During my PhD I spent many an hour in a dark room, staring down a microscope, manually counting cells infected with hepatitis C virus (see my earlier post). As I robotically clicked away at the tally counter my thoughts would often stray; after the inevitable plans for what I would eat for dinner, I would start thinking about the microscopic events that had led to the pattern of infection I could see through the eyepiece.
Each group of infected cells that I counted had arisen from a single virus particle infecting a single cell. But I was curious: how many viruses took part in the experiment, how many attached to any given cell, how many succeeded in entering a cell? It occurred to me that the whole process was likely to be probabilisitic; there are multiple steps a virus particle has to take towards productive infection and it was possible that the majority of virus particles fail at some stage and fall by the wayside. It also occurred to me that to investigate this would require some maths, alas, I am no Carl Friedrich Gauss. My thoughts went no further.
Seven years pass, I am at virology meeting having presented some of our work on virus entry. Over breakfast Chris Illingworth enquires "have you ever considered mathematical modelling of virus entry". By comparison to me, Chris is Carl Friedrich Gauss. We collaborated over the course of 18 months to design experiments and build a mathematical framework to understand the early stages of virus entry by hepatitis C virus. The products of this work have just been uploaded to bioRxiv (and submitted for publication, watch this space...).

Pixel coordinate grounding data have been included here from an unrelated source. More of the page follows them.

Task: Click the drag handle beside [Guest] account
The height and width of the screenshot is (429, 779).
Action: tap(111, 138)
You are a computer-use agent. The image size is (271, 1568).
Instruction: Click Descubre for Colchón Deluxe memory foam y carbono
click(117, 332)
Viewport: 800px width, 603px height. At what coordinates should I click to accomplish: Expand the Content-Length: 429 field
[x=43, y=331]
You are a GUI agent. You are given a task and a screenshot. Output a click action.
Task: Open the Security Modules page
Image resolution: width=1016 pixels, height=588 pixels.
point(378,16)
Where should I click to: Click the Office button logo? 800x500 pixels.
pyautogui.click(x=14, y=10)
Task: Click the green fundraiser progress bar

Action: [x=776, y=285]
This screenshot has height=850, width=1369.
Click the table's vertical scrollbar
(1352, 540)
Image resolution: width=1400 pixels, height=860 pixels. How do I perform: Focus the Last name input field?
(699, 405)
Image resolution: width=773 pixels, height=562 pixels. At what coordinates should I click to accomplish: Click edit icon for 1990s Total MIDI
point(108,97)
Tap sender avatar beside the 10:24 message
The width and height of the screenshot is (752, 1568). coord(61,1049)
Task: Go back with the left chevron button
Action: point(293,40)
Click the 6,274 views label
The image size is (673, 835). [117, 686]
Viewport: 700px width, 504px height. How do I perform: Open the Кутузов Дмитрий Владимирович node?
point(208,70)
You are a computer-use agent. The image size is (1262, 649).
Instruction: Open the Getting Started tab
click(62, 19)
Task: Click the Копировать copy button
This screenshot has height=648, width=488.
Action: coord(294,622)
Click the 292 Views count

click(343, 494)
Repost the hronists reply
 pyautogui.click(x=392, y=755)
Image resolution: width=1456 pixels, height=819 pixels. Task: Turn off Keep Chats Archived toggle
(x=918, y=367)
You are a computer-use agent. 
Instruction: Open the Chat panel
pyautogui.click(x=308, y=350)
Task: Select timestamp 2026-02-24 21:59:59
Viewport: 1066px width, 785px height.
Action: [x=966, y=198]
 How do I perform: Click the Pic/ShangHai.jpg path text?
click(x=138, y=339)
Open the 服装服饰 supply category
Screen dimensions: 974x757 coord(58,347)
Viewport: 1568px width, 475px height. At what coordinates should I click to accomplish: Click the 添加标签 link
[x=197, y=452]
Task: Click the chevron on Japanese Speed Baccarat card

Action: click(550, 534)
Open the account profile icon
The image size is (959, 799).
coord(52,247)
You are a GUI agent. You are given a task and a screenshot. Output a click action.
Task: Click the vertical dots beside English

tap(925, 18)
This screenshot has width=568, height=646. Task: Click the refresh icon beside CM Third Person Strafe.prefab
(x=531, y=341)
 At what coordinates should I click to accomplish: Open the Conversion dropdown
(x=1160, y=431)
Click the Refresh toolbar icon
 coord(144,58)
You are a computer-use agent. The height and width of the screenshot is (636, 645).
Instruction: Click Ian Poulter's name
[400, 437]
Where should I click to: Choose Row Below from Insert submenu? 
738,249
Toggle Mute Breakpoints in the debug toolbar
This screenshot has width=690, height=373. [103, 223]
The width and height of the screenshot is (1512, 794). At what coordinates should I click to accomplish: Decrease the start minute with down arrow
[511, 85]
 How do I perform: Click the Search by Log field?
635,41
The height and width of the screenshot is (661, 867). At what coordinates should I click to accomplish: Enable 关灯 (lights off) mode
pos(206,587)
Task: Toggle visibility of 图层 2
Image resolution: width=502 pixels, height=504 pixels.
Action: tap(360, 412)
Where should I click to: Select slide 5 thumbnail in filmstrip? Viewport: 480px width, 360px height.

Working with Chris has proven to be very rewarding. We were able to start with data generated by basic virology assays, build a mechanistic framework to explain that data and then use mathematical modelling to test that framework and make new predictions. I won't provide great detail in this post (you can read it for yourself), however, I can start to answer some of the questions posed by my younger self: our work suggests that HCV entry is extremely inefficient, of the virus particles that manage to attach to the cell surface only ~25% make it past the early stages of virus entry, of these, only ~5% make it to productive infection. This discovery may explain the, so-called, 'bottleneck' in HCV transmission between people; sequencing data indicates that only a 1-4 particles are responsible for establishing new infections.
On another matter, the molecular events of HCV entry are targeted by potent neutralising antibodies. We are hoping that our mechanistic model will help us to better understand how HCV evades these antibodies.